Democracy depends on division. Leaders such as president Biden invoke unity to collect a few spare votes and hide under an all-encompassing banner. But politicians must stand for something, and if they are interested in progress of any sort, division is a necessary evil, not a cowardly good.
Searching for a ‘consensus’ of some kind merely obscures any hope of that progress, especially when the lure of the ballot box lets politicians fall over each other to show how undivisive they really are. The usual platitudes fall out, about a ‘broad coalition’ or a ‘show of unity’.
It is the role of parliaments to see past the heady rhetoric, and last week that ever-important role was on show again in brilliant fashion in the hallowed chambers of Westminster.
In America, Joe Biden only had cameras for company when he gave his deceitful and bitter address to his country after the fall of Afghanistan to the Taliban, putting much of the blame on the Afghan army, and trying to etch out of existence his previous remarks about the importance of nation-building in the whole American enterprise in the country.
As Kabul airport filled with desperate families, Biden tried to keep up the veneer of calm. In Britain, there was no such privilege for Boris Johnson, and no such chance for silence as the prime minister gave his own address. Anyone could see that the British people were angry, but no one could say they were deaf to the issue at hand either.
And the job of the Commons is to make the government hear that anger; something Joe Biden experiences precious little of.
Before the pandemic, many called for a reform of the House of Commons, to move it away from the traditional parallel green benches, which pit the two sides against each other. They wanted a circular chamber, one less confrontational, binary and riddled with heckling.
It would of course then be a quieter one, resembling the quietude of the Scottish Parliament in Holyrood or the huge chamber of the European Parliament. Speakers would always get through their speeches, different parties would not be able to throw collective abuse at their opponents, and the role of the Speaker would become more of an unfazed legislator rather than a troubled playground supervisor.
Not only would this make bad television, it would also make for dreadful debate. Hardly anyone seriously watches the daily goings-on of the Welsh Senedd, or even the driest select committee in Westminster.
The House of Commons brings politics to life, and if it reveals divisions, it also shows up those not fit to be speaking from their ballot box. Over the course of the pandemic, ministers used the polite silence of a press conference, or a live broadcast, to preach the government’s message, and accountability was reserved for an empty Commons devoid of its usual spirit.

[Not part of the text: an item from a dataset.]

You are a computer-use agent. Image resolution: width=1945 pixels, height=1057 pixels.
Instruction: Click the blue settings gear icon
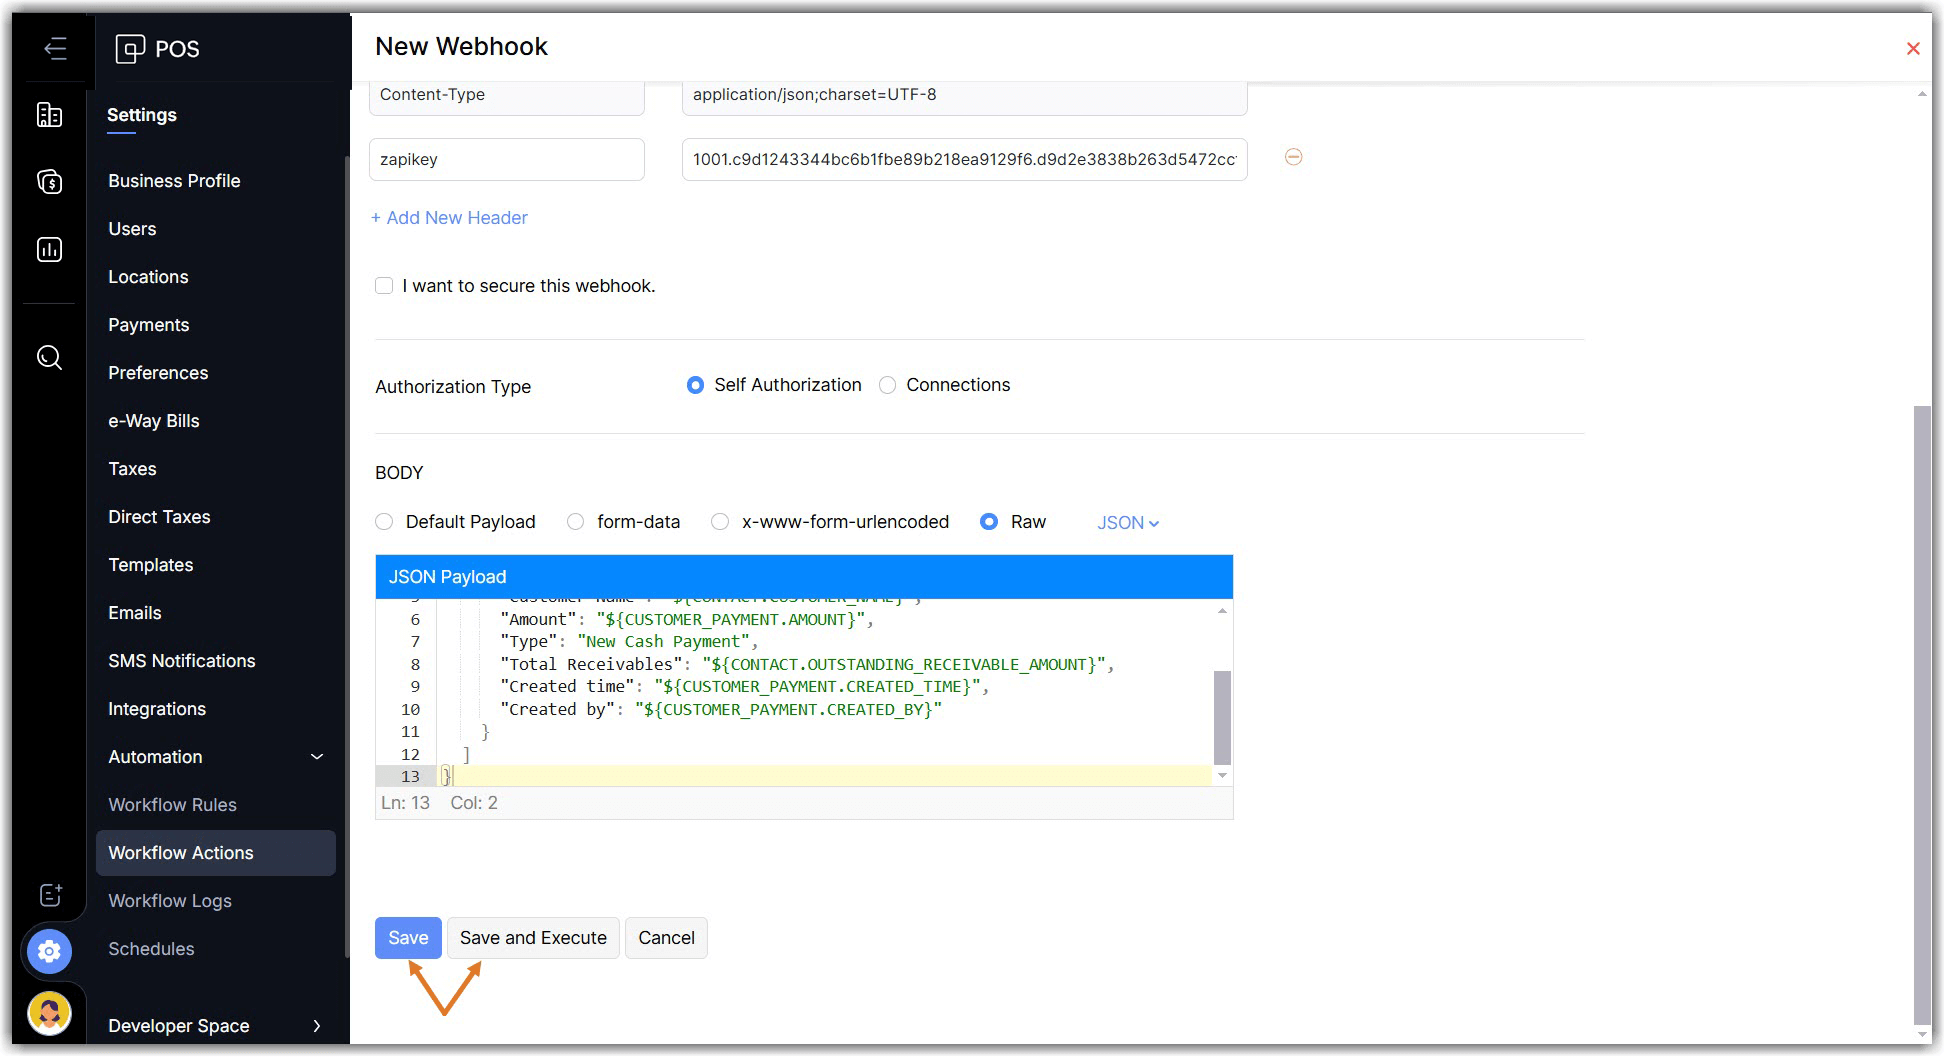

Last week, Boris Johnson was heckled not only from the opposition side, but most potently from his own side as well. Theresa May chided her successor for abandoning the people of Afghanistan at the whim of an American president, while former soldiers such as Tobias Ellwood chastised the refusal to fight back against the Taliban insurgency, which it had been the mission of the original invasion to eliminate.
Tom Tugendhat gave the most moving speech, about his shared anguish with those who had fought to build a society in Afghanistan which is now so endangered. While around the world leaders were able to make their excuses without fear of the gale of laughter in front and behind, no such courtesy was reserved for Britain’s. Our democracy and state of discourse is much the better for it.

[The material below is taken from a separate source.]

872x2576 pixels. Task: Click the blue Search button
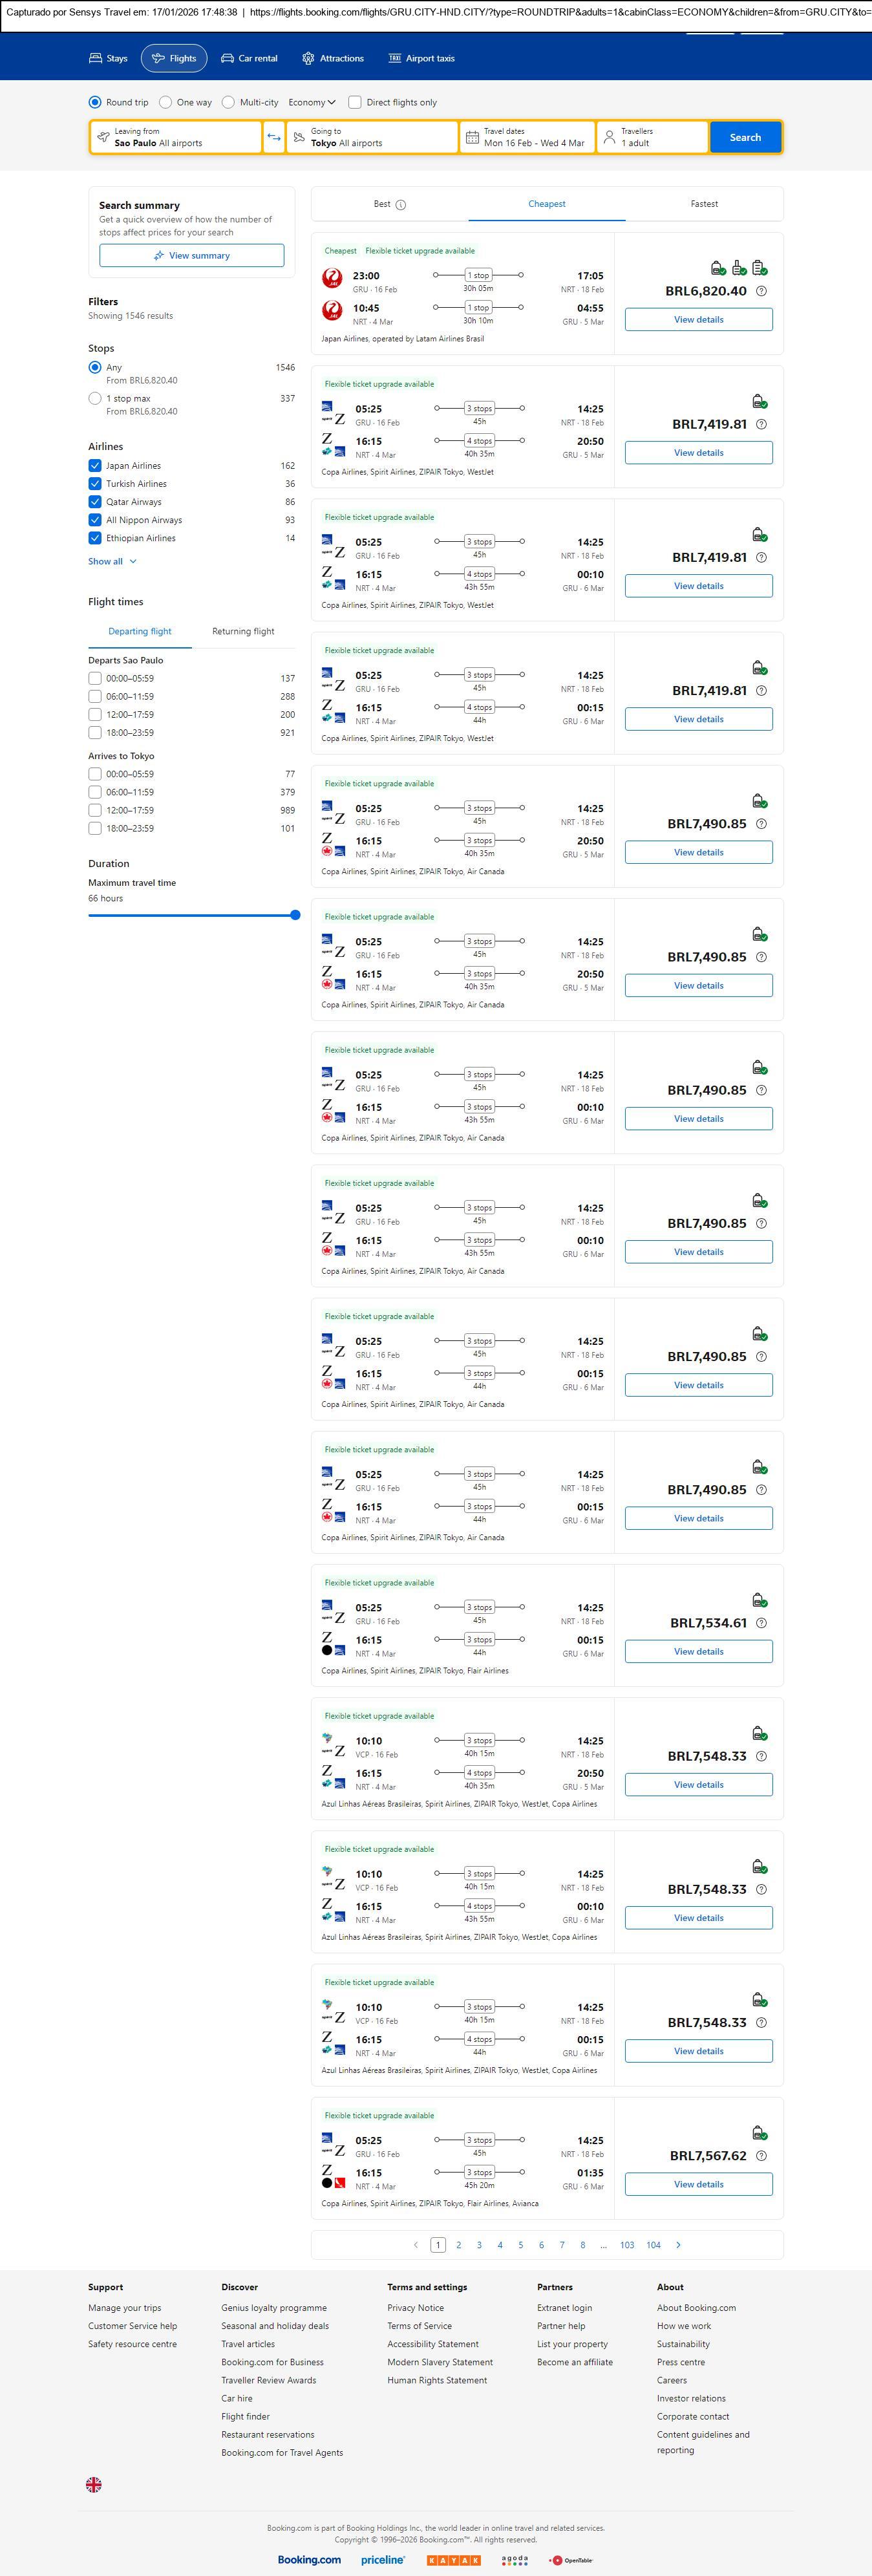click(745, 137)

Recalling a Commons without the constraints of the past year and a half showed exactly what we’ve missed from our political system. Where Matt Hancock had the nodding heads of his scientific advisors to affirm his words, Keir Starmer was without his angry supporters in the Commons when he attacked the government’s conduct.

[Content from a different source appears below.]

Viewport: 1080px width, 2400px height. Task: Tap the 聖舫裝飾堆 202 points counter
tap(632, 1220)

Decisions in the pandemic, which would have set the green benches alight, were left to select journalists to question. In short, politics and governance became soundbites, not speeches.
There was no place for Johnson to unleash any rhetorical armour on his MPs, as he knew Churchill did in a war situation: a vision of “sunlit uplands” was replaced by “cautious and irreversible”.
Our House of Commons not only keeps the powerful in check, it enlivens the whole political scene around them. In a crisis such as the onset of the virus, it was a body whose presence was needed more than ever. When missing, it was no surprise that the gap between the powerful and their people became increasingly wide. The drama of normal times had been replaced by lockdown’s palpable lack of dissent.
But the Commons is not simply a quaint piece of British political theatre, exported around the world to voters used to the tedious officialdom of their own leaders. It is not just a point-scoring boxing ring, as prime minister’s questions often appears.
At its best, the Commons can be a place where MPs make their name based not on their loyalty to a party, but on the value of what they say; where both government and opposition are judged on their ability to survive in the toughest of all debating chambers.
It is where the greatest decisions of the nation are made, and where those speeches can have such an effect on the MPs tasked with making them. Above all, it is where our elected representatives try to speak on behalf of their electors.
And it is on such an ability that they are ultimately judged. Journalists like to say they are around to ‘speak truth to power’, but most recognise that the best opportunity to do that falls to MPs.
And the return of the House of Commons to a British political scene increasingly stripped to its barest faultlines is the best stage we could give to let them do precisely that.